[start Selected text]

Solar Panel Advice

Peter_BDA

New member
Hey folks, quick question regarding solar panels etc.

I bought a 5W SunForce trickle charger solar panel and the instructions (yes, I read them!) say to disconnect from the battery before starting engine. I did not buy the 7W charging monitor etc.

I am assuming that this is to prevent damage to the panel from power back feeding to the panel when the engine is running and the batteries are charging?

I was planning on hard wiring the solar panel to my house battery but this is making me reconsider (I guess I could put a switch in the positive lead).

Any advice???

Peter
 
You need a diode to avoid any current damage to your panel. This should already be installed in your panel controller if you have one
 
OK so I need the controller to be on the safe side form the sound of it.

I also need help painting the boat bottom if any one want to "drop by" :D
 
Get yourself a little morningstar sunguard unit and wire that into your system. Then you can even add more panels in the future and let the solid state weatherproof unit handle the connection for you.

[end Selected text]
[start Entries supplied]

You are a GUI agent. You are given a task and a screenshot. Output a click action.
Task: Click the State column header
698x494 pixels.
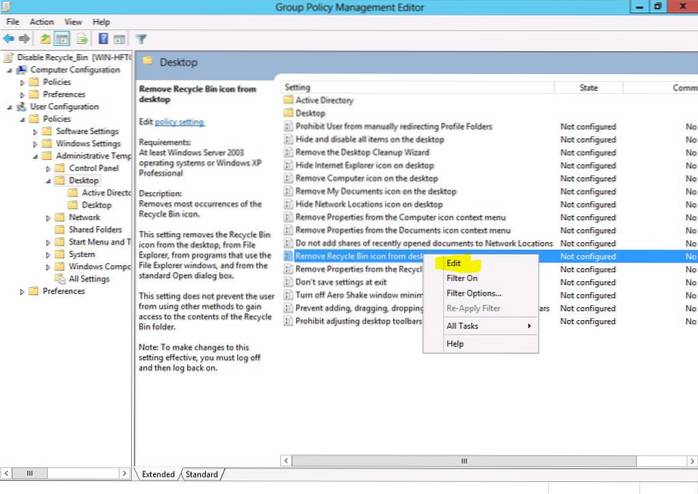pyautogui.click(x=588, y=88)
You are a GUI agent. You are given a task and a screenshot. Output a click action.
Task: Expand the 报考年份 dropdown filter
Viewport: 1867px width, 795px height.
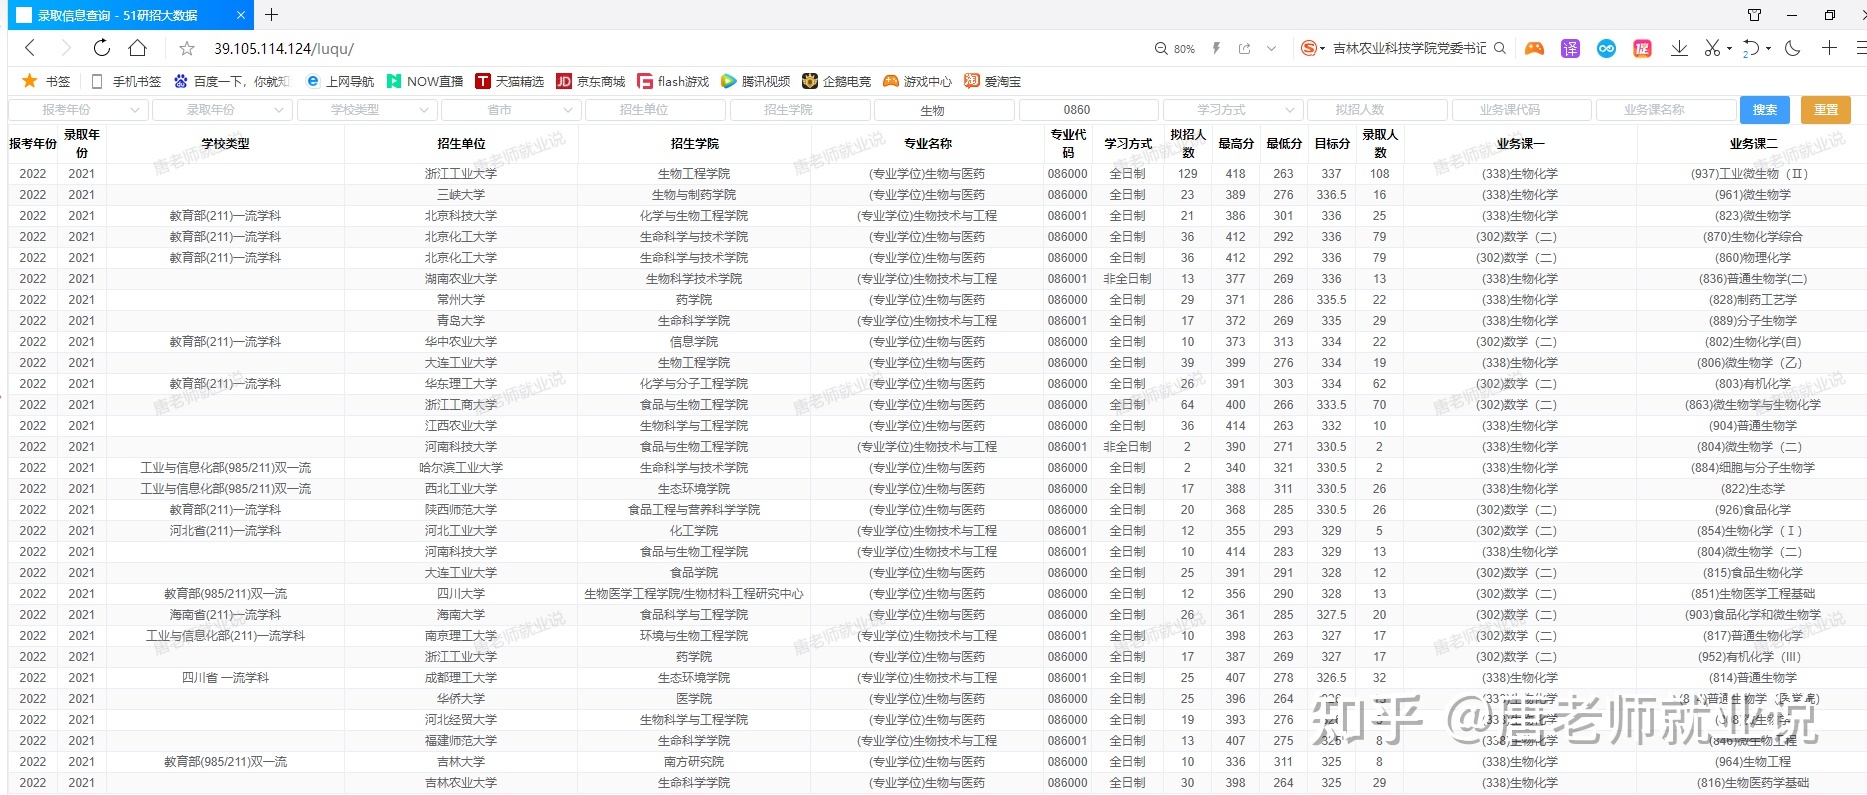point(78,110)
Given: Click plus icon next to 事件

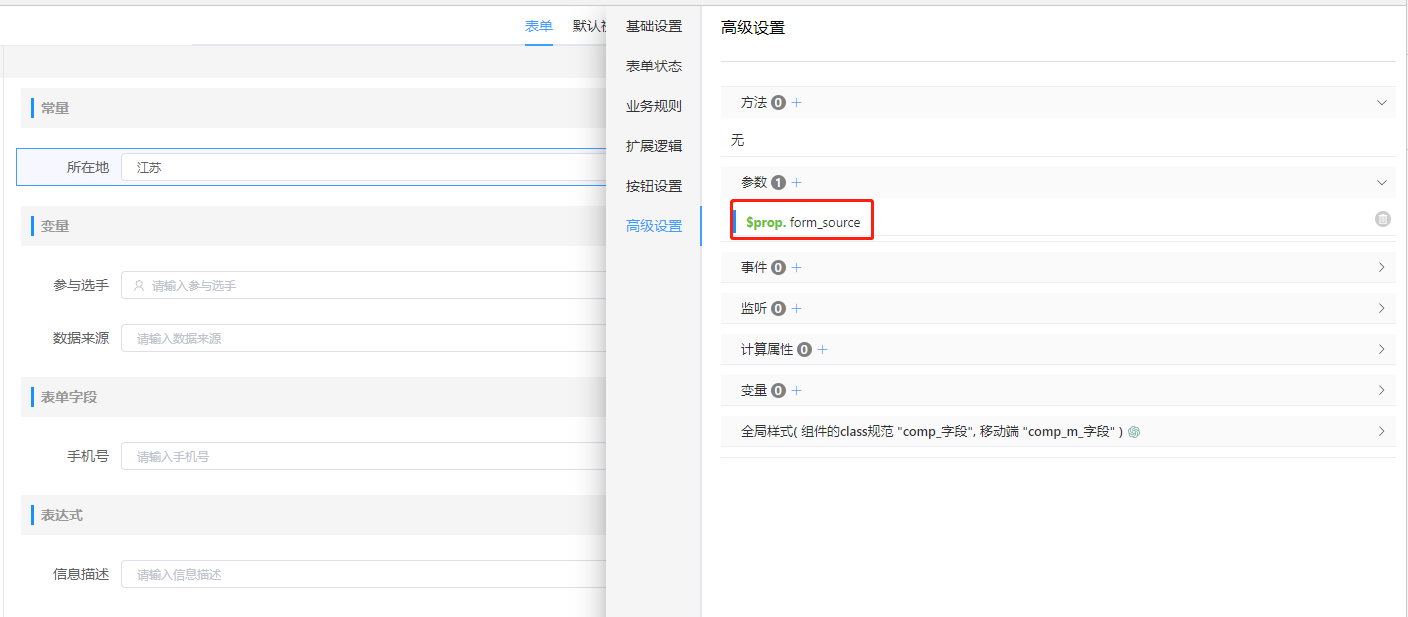Looking at the screenshot, I should (x=797, y=268).
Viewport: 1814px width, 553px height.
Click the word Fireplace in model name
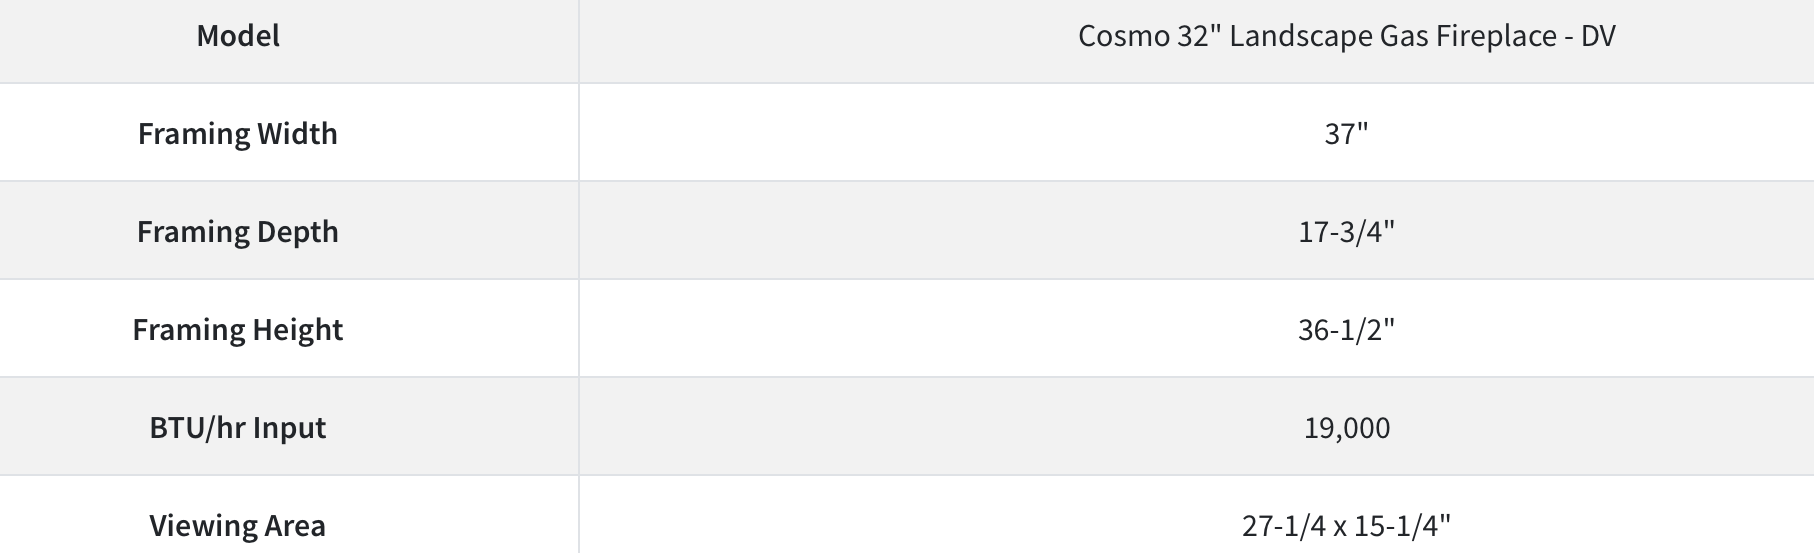(x=1496, y=37)
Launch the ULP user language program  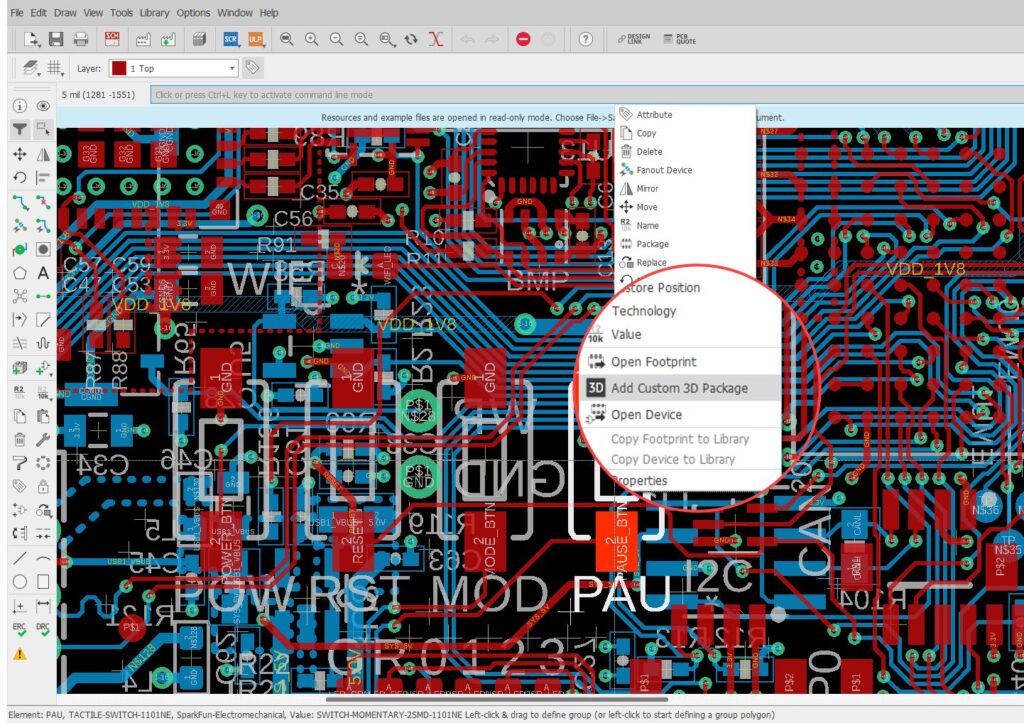(x=255, y=39)
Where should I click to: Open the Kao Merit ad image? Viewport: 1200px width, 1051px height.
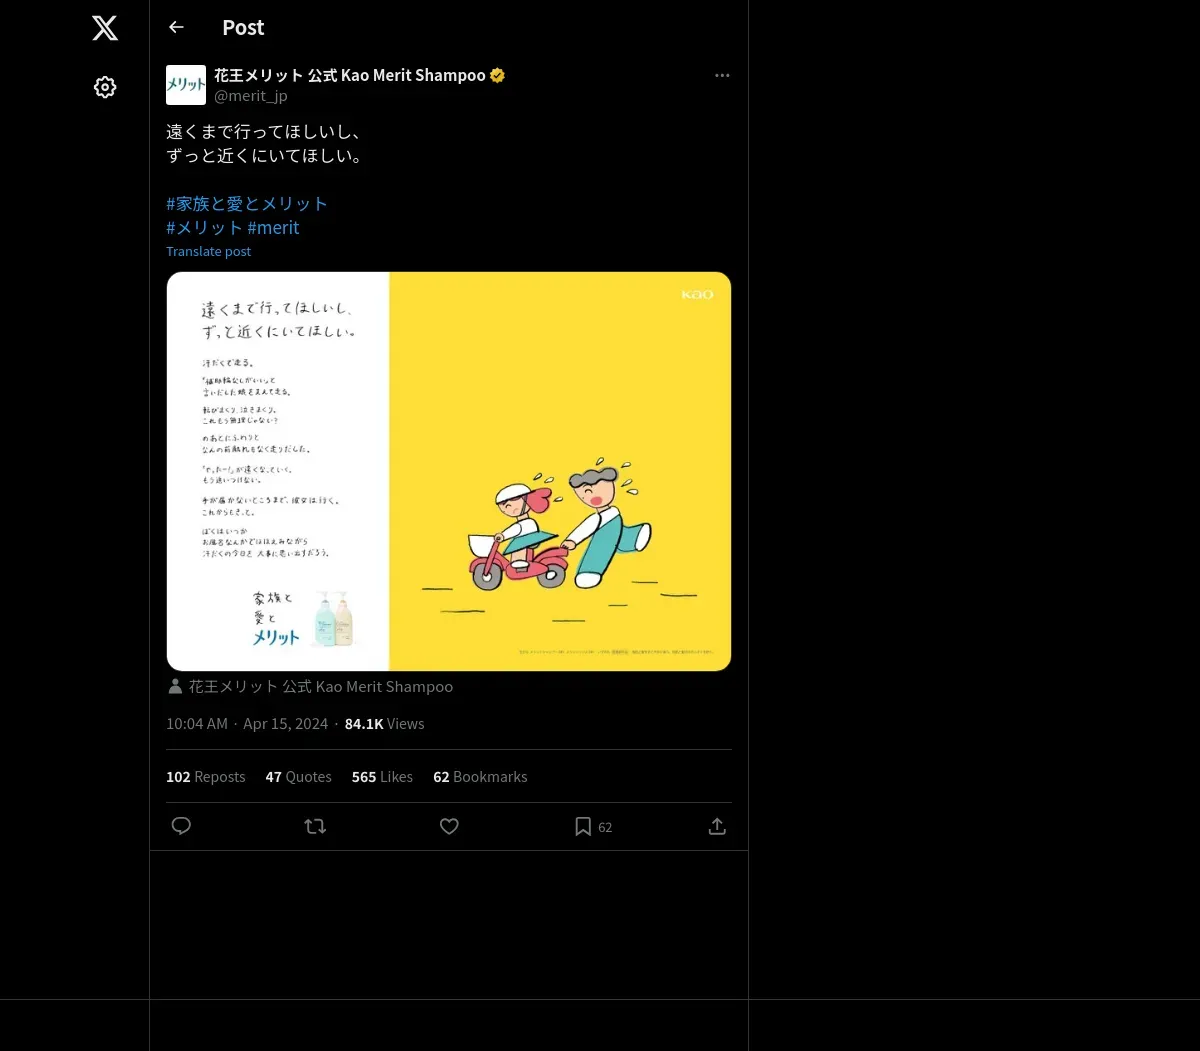449,471
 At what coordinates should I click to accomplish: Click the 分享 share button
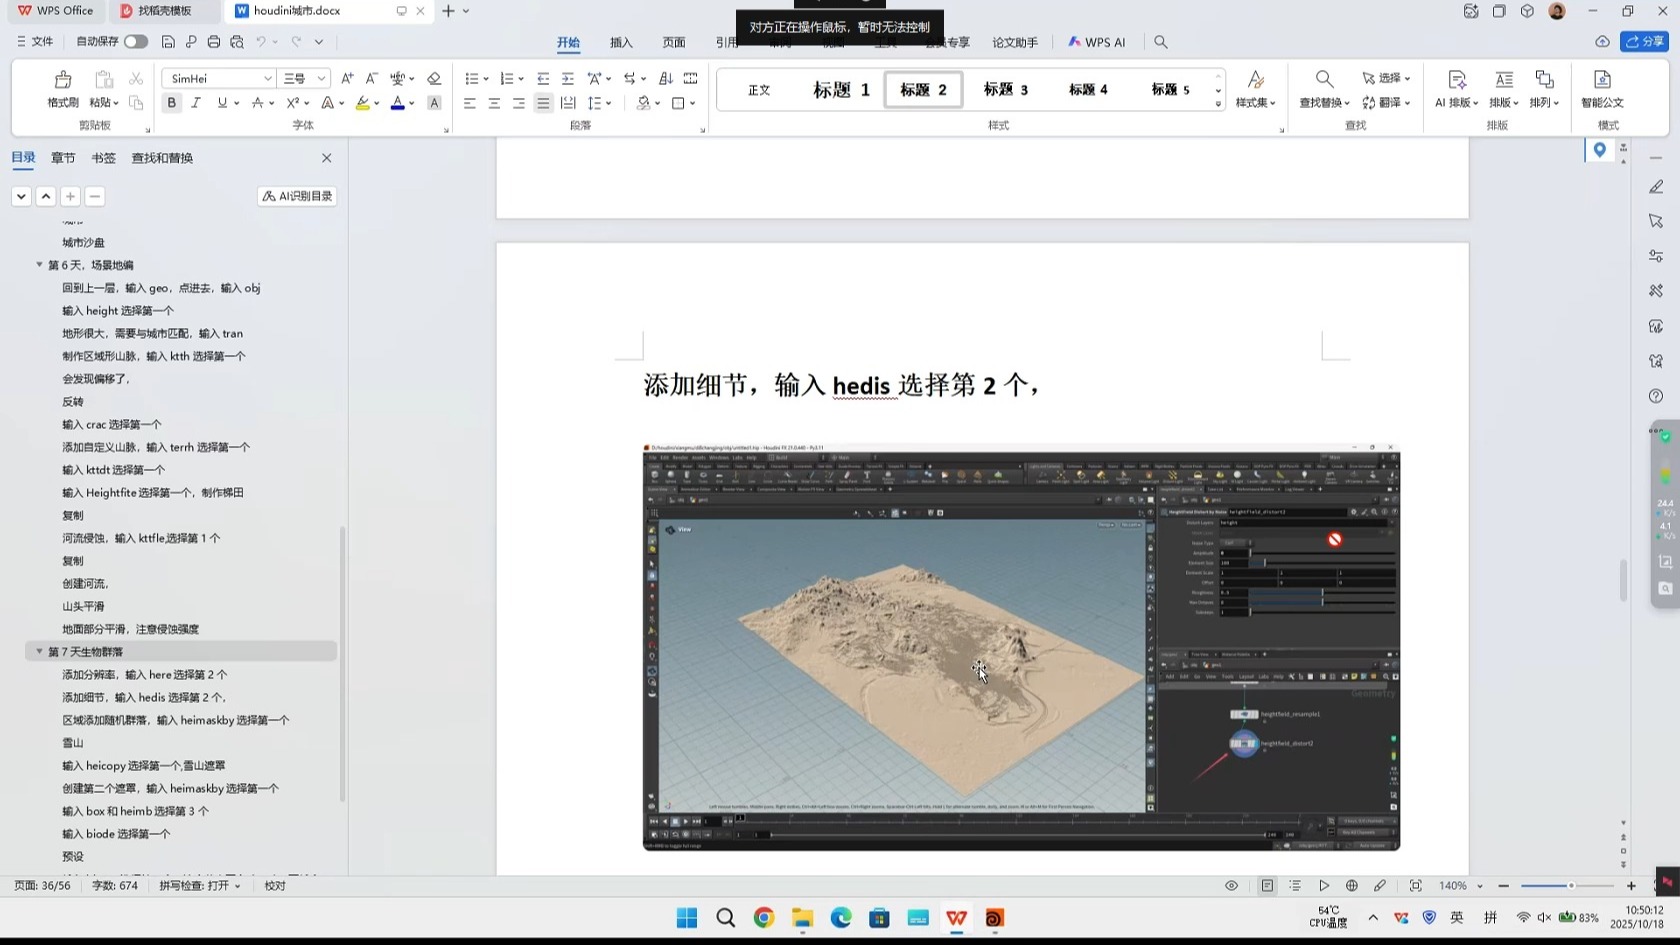[x=1644, y=42]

[end Entries supplied]

Required tasks:
[A] List the devices that the replies in the solar panel discussion name for protecting the panel or managing its connection.
[B] Continue the solar panel discussion from where it stops.
These rows come from a different source than the text.

Task-by-task results:
[A]
- A diode
- A panel controller
- A morningstar sunguard unit

[B]
I have used this size and the smaller one on my RV and boats when I left them in Calif or Las Vegas. The batteries were always fully topped off even if I had not run the engine for over 6 months. I would opt for the controller, if you are going to hard wire it in place. In my situation, the first thing I did after removing the cover was to disconnect the solar panel.
 
Peter, I have always wanted to practice bottom painting a C-Dory :roll: Do you have a place by the beach :P :lol: I can be there in about 2 days, and it might take me a while, only a month or so to get it right :roll: :wink Oh yikes, Do you have hurricanes there :?: Oh oh, I'm allergic :oops:

Harvey
SleepyC :moon
 
Hurricanes are just another excuse to drink rum!!! After having 30' plus boats in the past I am actually looking forward to painting a "small" boat. :)

Solar Panel Update: Sunforce emailed me back and said that there is no electrical reason NOT to hard wire the panel. The warning is more to prevent the solar panel flying around a moving vehicle-so more of an "idiot insurance warning" (my words not theirs!!).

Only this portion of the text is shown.